Monday 9 July 2012

Jeremy Kyle

Anyone whose main catchphrase is "put something on the end of it!" has got to be a bell-end. The Jeremy Kyle show, which airs every weekday morning, brings out the worst of what the UK has to offer in terms of people. Almost every guest is a work-shy, cannabis smoking cave-dweller who can barely string more than two words together and spends most of the time bonking like safari park gibbons. It is car crash television at its bloodiest. A High Court judge actually once described it as "human bear-baiting". As for Kyle himself, this slightly camp, slightly built bell-end with a limited vocabulary struts around the stage like the div kid in school when he's paid one of the big boys to protect him for the day. Indeed, he has two burly minders just off camera to ensure that when he launches into one of his vitriolic tirades against an old man with a walking stick, he doesn't get his head kicked in. Watching the Jeremy Kyle show is like driving along the motorway and coming across a nasty pile-up in the opposite carriageway. You do everything you can to keep your eyes on the road ahead and not look at that carnage, but you just can't help yourself. You try everything: Turn on the radio, open a window, glue your eyelids closed and nail your hands over your ears.
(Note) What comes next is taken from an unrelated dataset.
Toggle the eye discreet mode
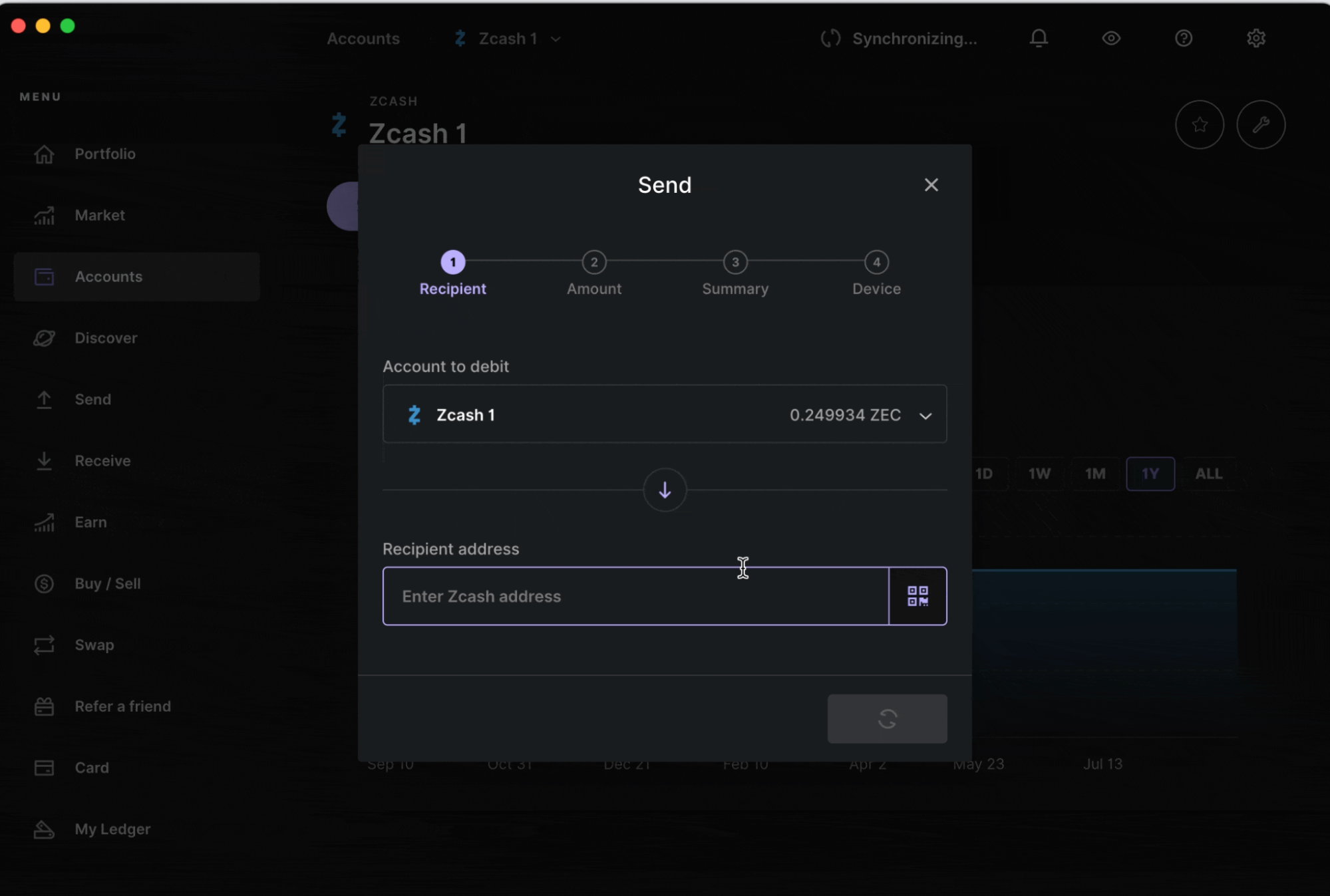This screenshot has height=896, width=1330. [x=1110, y=39]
But that dark shadow that occupies the furthest regions of your heart; the same one that makes you laugh when your kid falls head-first into their toy-box, that makes you wonder if Kate Middleton has had sex with anyone other than William, forces you to pay attention to a modern-day Duncan Norvelle dishing out lie detector and DNA results to the kind of people who enjoy American wrestling because it's real and not in the least bit choreographed. So, people, I give you my first nomination for today's bell-end of the day - Mr Jeremy Kyle.